▶ What you need to do
If a line in the listing below includes the string "Open", pull it out.

=== Begin Enclosure ===

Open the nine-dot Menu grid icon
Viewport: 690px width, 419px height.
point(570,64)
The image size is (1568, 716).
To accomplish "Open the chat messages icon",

=== End Enclosure ===

▶ Answer box
Open the nine-dot Menu grid icon
To accomplish "Open the chat messages icon",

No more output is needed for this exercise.